September 12, 2021
Concussions have forced their way into the national health conversation, in large part because of a better understanding of chronic traumatic encephalopathy, or CTE, the byproduct of numerous concussions and head trauma.
Arizona Cardinals wide receiver Christian Kirk, a 2015 graduate of Saguaro High School in Scottsdale, recently talked about the Barrow Brainbook, an educational module introduced 10 years ago to teach students how to prevent concussions, on a Zoom news conference with Dr. Javier Cárdenas of the Barrow Neurological Institute.
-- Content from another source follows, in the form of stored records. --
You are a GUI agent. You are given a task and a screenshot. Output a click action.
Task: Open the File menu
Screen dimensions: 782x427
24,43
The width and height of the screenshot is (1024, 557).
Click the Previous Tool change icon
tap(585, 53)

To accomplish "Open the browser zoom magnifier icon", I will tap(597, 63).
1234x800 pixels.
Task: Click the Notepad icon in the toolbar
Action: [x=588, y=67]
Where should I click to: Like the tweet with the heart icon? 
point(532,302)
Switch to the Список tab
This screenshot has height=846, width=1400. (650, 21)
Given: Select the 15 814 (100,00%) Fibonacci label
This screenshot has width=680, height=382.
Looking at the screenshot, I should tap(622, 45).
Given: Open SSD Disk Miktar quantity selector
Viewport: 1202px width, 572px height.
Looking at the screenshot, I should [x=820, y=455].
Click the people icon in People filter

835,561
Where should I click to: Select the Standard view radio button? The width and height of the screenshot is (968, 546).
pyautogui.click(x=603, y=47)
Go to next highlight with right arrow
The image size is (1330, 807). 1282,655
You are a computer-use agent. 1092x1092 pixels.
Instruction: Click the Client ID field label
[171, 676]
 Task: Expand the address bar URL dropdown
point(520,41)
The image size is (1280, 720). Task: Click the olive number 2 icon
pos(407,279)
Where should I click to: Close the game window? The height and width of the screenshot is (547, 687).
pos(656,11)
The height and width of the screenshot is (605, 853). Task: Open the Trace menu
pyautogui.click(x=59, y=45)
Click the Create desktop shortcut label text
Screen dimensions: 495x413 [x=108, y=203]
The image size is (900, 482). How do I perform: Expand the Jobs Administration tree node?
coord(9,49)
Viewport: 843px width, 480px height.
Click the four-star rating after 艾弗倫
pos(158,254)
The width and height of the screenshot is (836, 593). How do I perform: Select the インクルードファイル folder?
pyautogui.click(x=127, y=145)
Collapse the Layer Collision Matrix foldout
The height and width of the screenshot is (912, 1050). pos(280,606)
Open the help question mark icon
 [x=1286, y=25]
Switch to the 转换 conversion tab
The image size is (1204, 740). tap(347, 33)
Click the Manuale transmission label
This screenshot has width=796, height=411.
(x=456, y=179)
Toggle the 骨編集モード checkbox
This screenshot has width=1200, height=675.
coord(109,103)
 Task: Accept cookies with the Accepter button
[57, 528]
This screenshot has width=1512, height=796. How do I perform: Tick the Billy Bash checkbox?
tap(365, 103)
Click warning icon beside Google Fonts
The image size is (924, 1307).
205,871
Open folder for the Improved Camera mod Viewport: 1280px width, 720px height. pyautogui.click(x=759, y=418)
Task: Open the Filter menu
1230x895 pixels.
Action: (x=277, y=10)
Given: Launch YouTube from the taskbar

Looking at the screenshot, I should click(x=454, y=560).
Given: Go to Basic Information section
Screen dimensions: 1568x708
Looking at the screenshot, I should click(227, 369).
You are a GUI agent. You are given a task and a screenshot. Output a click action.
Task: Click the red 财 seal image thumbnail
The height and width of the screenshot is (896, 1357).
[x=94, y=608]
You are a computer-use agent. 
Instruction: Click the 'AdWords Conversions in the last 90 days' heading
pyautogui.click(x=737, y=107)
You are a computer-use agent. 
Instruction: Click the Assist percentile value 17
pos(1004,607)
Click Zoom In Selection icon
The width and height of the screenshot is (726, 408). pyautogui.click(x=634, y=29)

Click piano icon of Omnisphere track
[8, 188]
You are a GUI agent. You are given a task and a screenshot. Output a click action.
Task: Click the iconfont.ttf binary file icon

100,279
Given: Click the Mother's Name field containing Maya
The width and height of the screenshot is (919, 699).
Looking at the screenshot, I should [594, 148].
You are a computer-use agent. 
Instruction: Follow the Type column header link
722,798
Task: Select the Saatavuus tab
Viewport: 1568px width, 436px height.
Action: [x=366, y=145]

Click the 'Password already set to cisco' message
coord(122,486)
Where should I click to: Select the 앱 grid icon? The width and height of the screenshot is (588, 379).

The average annual concussion rate is 39.8 per 100,000 athlete exposures, according to a study compiled from 2005 to 2016 for the American Journal of Public Health. For ages 15 to 24, sports are the second most common cause of brain trauma behind motor vehicle accidents. Trauma can seriously inhibit brain development in that age group, resulting in side effects that last a lifetime, affecting mental health and acuity.
The Barrow Brainbook, which teaches players about brain safety and concussions, has been utilized by more than 1 million high school athletes in Arizona, which became the first state to require all students to complete the training before competition. No other state has officially required students to learn the Barrow Brainbook, but some states have inquired about implementing the program in their states.
Kirk praised the book for keeping him safe and educated about head trauma.
“During my time at Saguaro, I was introduced to the Barrow Brainbook,” he said at the Sept. 1 Zoom conference. “Normally, we would go through a normal baseline concussion test with our athletic trainer, and it didn’t allow things to be caught as in-depth as the program book.”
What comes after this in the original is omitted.